Wingshooters

L'ouvrage:
À huit ans, Michelle LeBeau va vivre chez ses grands-parents, Charlie et Helen, à Deerhorn, petit village du Wisconsin. Les habitants, très repliés autour de l'espèce de communauté qu'ils forment, acceptent mal l'enfant parce que sa mère est japonaise. Un jour, c'est la panique: un couple de noirs (les Garrett) s'installe à Deerhorn et y travaille.

Critique:
Ce roman m'a rappelé The year the colored sisters came to town, de Jacqueline Guidry, The wonder of Charlie Anne, de Kimberly Newton Fusco, Aurora Kentucky, de Carolyn D Wall, Out of darkness, d'Ashley Hope Perez, et Ne tirez pas sur l'oiseau moqueur, d'Harper Lee. On retrouve des thèmes abordés de manière complémentaire ou sous un autre angle. C'est une lecture assez dure psychologiquement, mais enrichissante.

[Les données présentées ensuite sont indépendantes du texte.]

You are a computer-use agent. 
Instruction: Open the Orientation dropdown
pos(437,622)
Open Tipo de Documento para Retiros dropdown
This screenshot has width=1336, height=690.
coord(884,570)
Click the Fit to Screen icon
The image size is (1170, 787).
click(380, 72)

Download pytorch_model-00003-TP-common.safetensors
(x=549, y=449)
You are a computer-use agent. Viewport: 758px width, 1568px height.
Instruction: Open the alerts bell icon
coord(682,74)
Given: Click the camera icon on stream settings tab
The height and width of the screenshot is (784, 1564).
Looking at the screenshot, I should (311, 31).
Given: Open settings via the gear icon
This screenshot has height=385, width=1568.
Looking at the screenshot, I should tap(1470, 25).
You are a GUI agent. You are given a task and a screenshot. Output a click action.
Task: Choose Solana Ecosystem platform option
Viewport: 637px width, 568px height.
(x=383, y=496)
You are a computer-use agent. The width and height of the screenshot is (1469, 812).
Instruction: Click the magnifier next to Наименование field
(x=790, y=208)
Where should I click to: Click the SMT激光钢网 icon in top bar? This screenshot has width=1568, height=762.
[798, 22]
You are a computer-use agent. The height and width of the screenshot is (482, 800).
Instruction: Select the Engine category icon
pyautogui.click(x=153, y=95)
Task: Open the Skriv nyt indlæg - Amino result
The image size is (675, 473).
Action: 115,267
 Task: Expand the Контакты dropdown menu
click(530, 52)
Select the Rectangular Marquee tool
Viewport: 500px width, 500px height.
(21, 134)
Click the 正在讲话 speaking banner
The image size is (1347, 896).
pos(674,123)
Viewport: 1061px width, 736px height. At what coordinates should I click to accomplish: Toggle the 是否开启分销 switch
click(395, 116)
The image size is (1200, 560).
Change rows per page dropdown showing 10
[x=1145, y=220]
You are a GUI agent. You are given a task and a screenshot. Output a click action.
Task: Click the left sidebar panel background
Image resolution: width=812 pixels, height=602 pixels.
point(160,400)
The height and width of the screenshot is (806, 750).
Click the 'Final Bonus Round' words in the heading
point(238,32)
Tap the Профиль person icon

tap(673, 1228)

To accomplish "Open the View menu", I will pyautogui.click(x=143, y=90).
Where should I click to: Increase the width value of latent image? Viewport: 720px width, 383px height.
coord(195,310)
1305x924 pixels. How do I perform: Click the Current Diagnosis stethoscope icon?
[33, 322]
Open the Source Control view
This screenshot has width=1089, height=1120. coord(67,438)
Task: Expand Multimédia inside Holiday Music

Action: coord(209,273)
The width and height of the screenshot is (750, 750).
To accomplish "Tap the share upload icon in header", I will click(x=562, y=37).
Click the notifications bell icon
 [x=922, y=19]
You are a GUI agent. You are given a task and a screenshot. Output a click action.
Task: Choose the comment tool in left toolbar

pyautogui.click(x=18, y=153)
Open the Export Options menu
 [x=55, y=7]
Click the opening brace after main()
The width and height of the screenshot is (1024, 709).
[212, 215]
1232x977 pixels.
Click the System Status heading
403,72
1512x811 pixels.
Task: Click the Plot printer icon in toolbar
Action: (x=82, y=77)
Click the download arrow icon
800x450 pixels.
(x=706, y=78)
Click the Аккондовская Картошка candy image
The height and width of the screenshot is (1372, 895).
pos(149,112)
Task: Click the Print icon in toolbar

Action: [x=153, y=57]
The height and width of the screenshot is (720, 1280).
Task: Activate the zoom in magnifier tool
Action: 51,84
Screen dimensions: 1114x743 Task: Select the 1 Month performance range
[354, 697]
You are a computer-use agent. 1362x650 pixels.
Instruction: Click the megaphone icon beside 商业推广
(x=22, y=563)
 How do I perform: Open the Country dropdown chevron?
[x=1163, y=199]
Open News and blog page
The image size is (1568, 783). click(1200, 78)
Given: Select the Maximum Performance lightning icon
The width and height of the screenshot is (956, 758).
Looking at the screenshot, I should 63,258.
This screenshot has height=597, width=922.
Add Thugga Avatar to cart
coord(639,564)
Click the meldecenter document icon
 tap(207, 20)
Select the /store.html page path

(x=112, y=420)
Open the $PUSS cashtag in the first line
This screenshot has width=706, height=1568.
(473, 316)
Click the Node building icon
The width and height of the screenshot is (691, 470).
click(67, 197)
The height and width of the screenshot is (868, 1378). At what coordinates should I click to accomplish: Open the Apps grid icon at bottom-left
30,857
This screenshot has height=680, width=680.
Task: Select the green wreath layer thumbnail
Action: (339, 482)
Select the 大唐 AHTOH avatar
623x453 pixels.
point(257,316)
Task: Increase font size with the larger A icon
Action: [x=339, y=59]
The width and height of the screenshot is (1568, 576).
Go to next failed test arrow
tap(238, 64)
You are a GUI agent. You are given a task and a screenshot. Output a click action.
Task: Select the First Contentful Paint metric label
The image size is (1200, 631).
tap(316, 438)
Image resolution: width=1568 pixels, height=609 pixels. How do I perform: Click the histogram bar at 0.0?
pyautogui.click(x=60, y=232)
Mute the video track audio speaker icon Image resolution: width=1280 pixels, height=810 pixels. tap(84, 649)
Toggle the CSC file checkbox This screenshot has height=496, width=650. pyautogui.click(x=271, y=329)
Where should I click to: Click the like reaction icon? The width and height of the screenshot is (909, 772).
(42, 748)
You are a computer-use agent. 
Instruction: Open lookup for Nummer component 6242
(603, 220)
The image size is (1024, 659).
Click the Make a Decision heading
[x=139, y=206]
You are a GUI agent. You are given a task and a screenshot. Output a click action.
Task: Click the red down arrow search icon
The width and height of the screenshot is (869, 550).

L'histoire est racontée du point de vue d'une enfant qui est à la fois spectatrice et au coeur de l'action. Sans être aussi primesautière que Vivian Leigh (l'héroïne du roman de Jacqueline Guidry), ni aussi déterminée que Charlie Anne et Scout, Michelle perçoit tout ce qui se joue à Deerhorn en cette année 1974. Elle est très lucide quant à ce qu'elle ressent et ce qu'elle devine chez les autres. Bien sûr, son regard d'adulte racontant les faits des décennies plus tard met des mots sur les sensations que l'enfant n'a pas toujours pu nommer. Les sentiments de la narratrice vis-à-vis de son grand-père, par exemple, sont complexes, parce que celui-ci est plein de contradictions, et qu'elles ne sont pas anodines. La fillette ne peut se cacher qu'à l'instar de beaucoup d'habitants du village, Charlie est raciste, qu'il refuse de voir que le traitement appliqué aux Garrett est le même que celui infligé à sa petite-fille. Il vit très bien avec cela: pour lui, Michelle est une exception parce qu'elle est de son sang. Cela annule sa «différence» à ses yeux. Notre jeune héroïne, elle, ne parvient pas à vivre avec cette simplification. En outre, les non-dits sont légion. L'enfant devra faire le point sur ses sentiments seule: les affronter, les analyser, les digérer, les accepter. L'ambivalence de Charlie est une des forces du roman. Il ne peut être caractérisé par un seul paramètre. Cela ne se retrouve pas uniquement dans le fait qu'il est raciste. Il aime ses chiens et en prend soin, mais il adore chasser. Vous me direz que cela peut ne pas être incompatible: il bichonne ses chiens pour que ceux-ci soient de bons chasseurs...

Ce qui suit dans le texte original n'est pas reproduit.